▶ Provided data
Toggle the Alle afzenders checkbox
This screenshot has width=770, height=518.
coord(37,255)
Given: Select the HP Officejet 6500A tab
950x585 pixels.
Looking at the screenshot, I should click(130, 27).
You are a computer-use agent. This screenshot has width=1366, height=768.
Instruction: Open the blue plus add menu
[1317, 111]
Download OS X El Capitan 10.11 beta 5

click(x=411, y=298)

* * *

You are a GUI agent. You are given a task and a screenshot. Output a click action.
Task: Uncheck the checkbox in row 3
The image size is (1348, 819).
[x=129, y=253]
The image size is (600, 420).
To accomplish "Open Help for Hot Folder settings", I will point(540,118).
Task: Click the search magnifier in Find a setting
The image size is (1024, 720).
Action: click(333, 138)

--

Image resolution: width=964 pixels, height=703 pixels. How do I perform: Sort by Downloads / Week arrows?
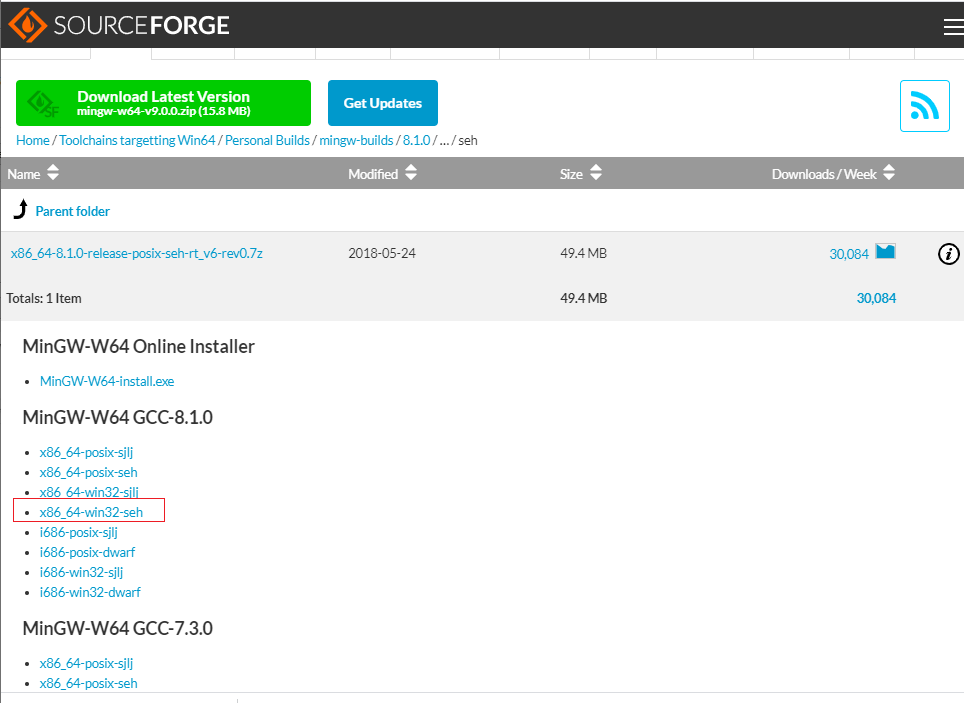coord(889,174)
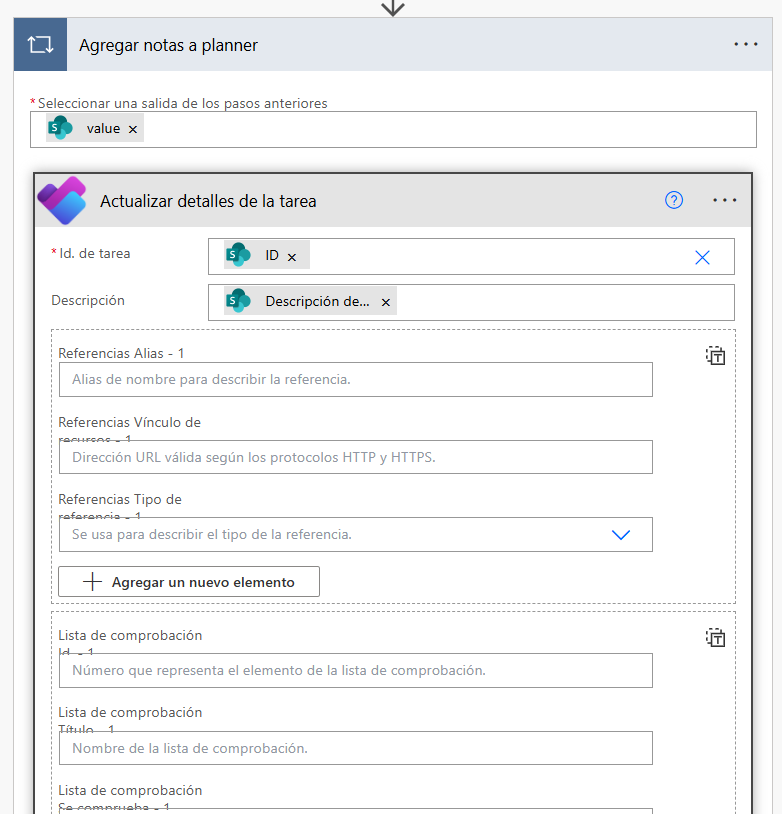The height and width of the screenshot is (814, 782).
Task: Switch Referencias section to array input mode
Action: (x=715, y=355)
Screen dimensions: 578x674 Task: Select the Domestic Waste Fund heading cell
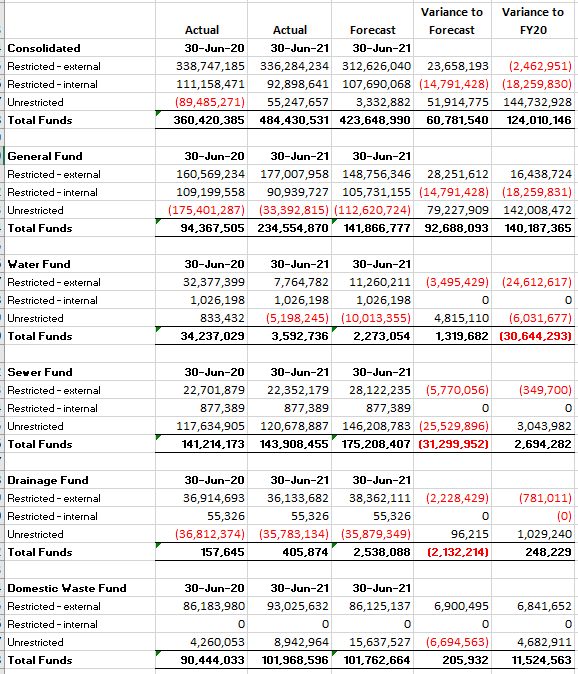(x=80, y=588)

▶ Activity
Which lines above hold the string "agent"? Please copy all of them.

▶ Answer space
You are a computer-use agent. This screenshot has width=1366, height=768.
You are a GUI agent. You are given a task and a screenshot. Output a click action.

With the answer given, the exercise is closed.